Collected data
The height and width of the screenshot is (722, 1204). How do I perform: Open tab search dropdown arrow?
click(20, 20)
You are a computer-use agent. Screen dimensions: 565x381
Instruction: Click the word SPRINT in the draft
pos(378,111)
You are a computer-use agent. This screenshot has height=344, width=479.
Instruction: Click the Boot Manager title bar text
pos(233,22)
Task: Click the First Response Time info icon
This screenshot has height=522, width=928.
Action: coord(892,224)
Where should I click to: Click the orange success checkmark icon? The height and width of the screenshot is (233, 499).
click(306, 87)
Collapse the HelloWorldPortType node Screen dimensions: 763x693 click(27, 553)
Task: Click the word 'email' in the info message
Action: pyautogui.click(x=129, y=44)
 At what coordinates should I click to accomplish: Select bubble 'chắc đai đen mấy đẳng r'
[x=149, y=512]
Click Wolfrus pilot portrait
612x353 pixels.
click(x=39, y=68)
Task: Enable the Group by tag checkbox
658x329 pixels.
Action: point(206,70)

---

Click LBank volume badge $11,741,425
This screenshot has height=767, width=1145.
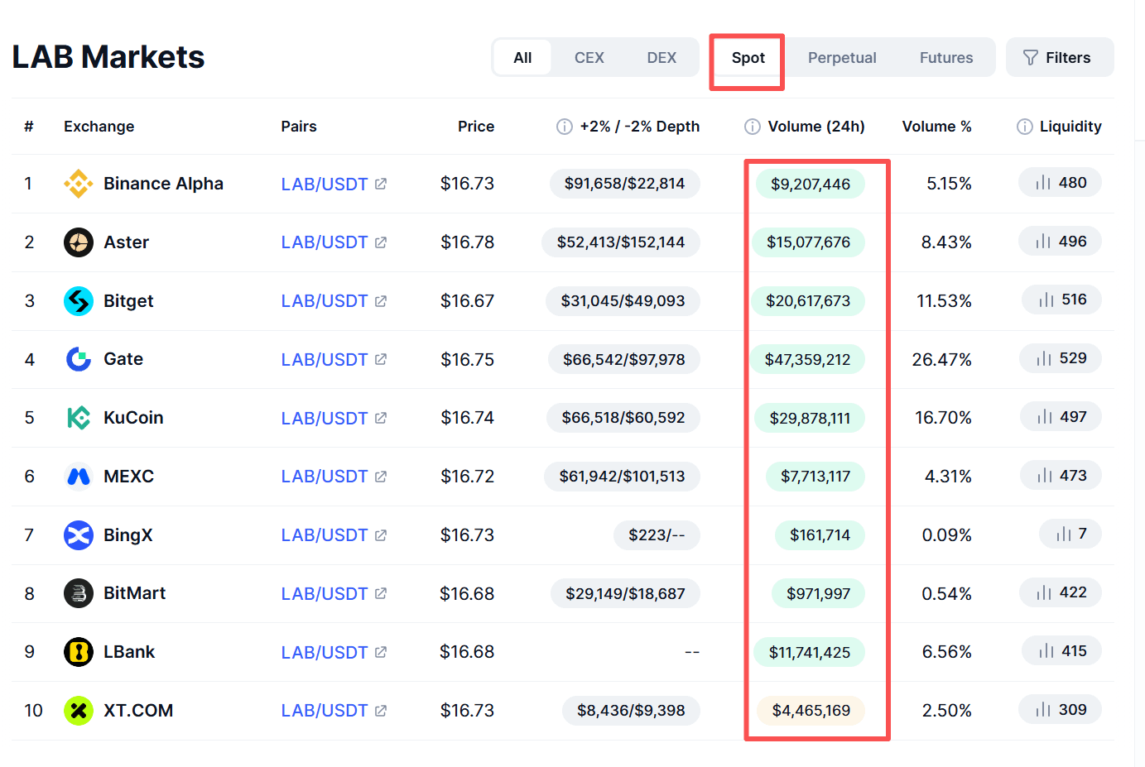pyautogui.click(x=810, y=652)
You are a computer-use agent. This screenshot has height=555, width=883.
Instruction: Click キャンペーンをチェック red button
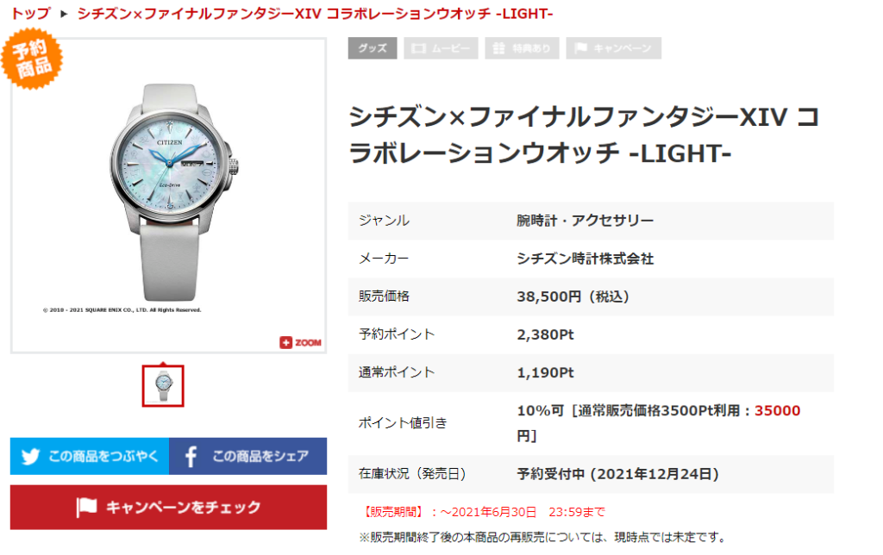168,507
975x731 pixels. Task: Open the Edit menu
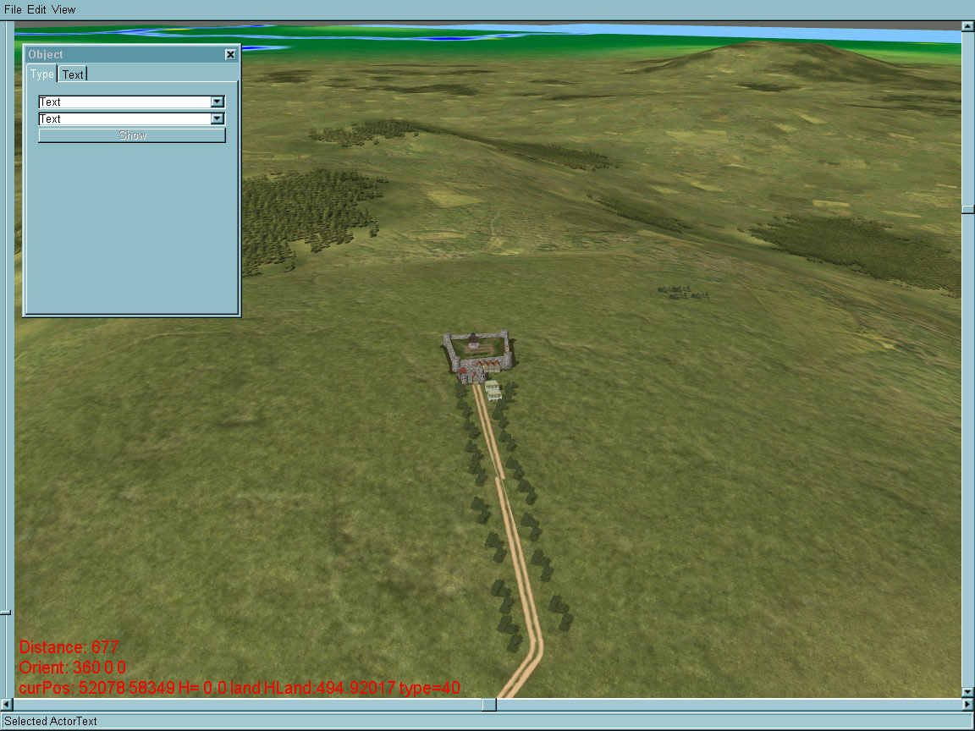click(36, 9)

...

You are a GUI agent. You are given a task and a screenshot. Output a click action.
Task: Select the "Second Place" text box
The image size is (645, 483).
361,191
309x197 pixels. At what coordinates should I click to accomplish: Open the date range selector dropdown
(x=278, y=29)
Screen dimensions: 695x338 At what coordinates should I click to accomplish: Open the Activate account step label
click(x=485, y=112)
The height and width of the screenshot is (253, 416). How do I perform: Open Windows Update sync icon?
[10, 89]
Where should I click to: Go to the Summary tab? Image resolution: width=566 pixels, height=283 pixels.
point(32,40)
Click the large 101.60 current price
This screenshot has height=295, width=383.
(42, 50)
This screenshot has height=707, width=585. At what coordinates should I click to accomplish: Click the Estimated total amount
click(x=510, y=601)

> Your goal
From the records above, copy only the lines starting with the line that holds "309x197 pixels. At" and going on through the line that holds "Click the large 101.60 current price", exactly as written.

> Result below
309x197 pixels. At what coordinates should I click to accomplish: Open the date range selector dropdown
(x=278, y=29)
Screen dimensions: 695x338 At what coordinates should I click to accomplish: Open the Activate account step label
click(x=485, y=112)
The height and width of the screenshot is (253, 416). How do I perform: Open Windows Update sync icon?
[10, 89]
Where should I click to: Go to the Summary tab? Image resolution: width=566 pixels, height=283 pixels.
point(32,40)
Click the large 101.60 current price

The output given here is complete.